• [Your task]: From the line that holds "Switch to TurboCAD" to the last line below, retype everything exactly and nothing else; omit pictures.

• [Records supplied]:
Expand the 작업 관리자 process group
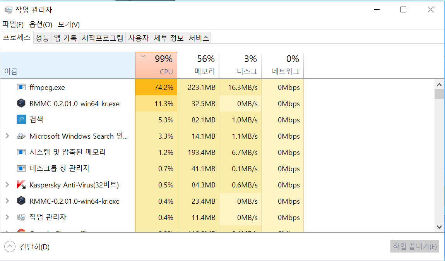Screen dimensions: 445x261 pyautogui.click(x=7, y=217)
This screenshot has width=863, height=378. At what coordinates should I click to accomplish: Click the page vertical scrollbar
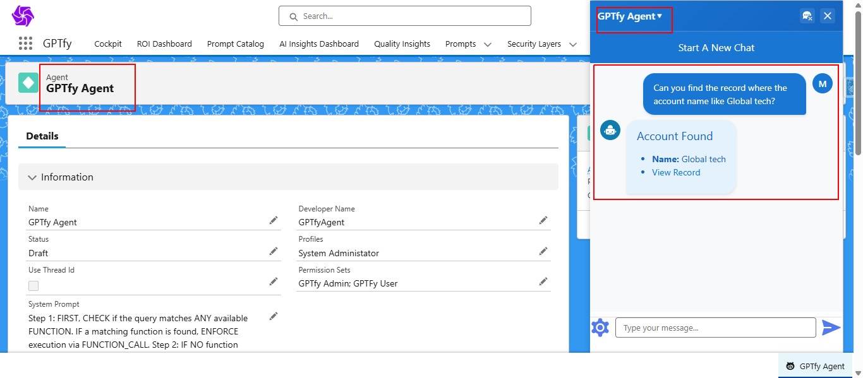(857, 82)
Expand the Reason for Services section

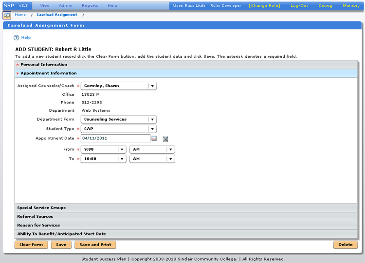pos(38,226)
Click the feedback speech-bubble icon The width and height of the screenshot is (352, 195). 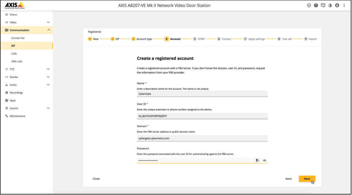[323, 5]
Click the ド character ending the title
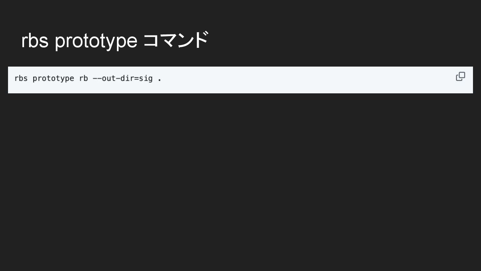Screen dimensions: 481x271 [x=201, y=40]
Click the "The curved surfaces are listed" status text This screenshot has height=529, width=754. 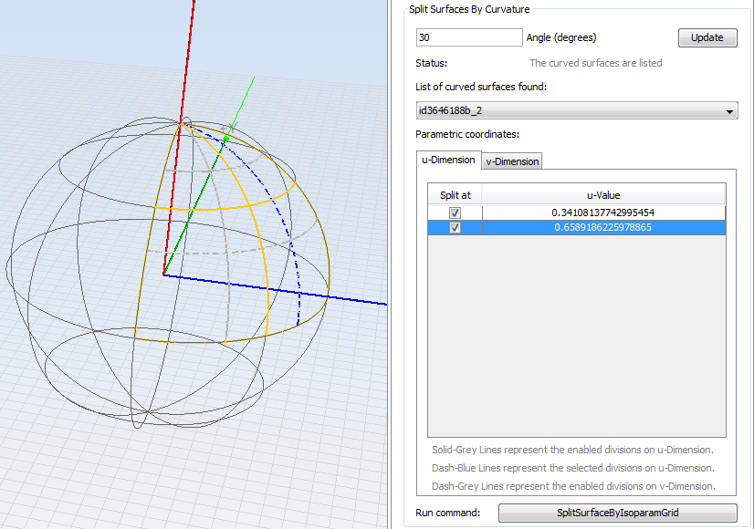tap(595, 63)
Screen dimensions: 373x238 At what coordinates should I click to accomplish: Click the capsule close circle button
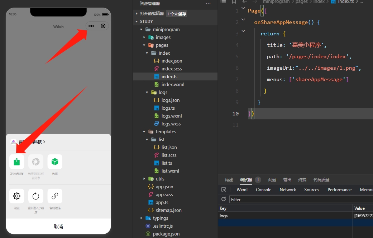(103, 26)
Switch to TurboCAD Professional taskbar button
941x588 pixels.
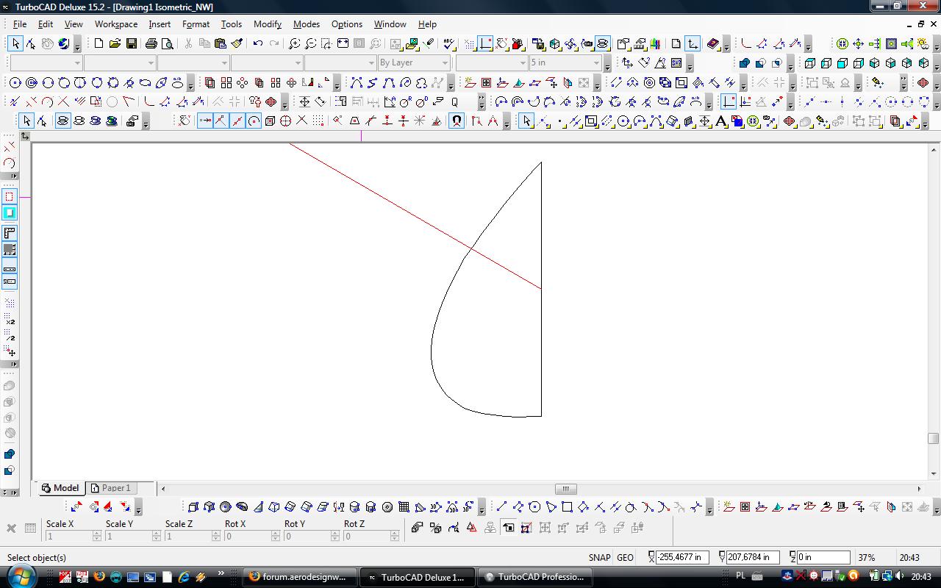(x=534, y=577)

• [Written reply]:
Switch to TurboCAD Professional taskbar button
941x588 pixels.
(x=534, y=577)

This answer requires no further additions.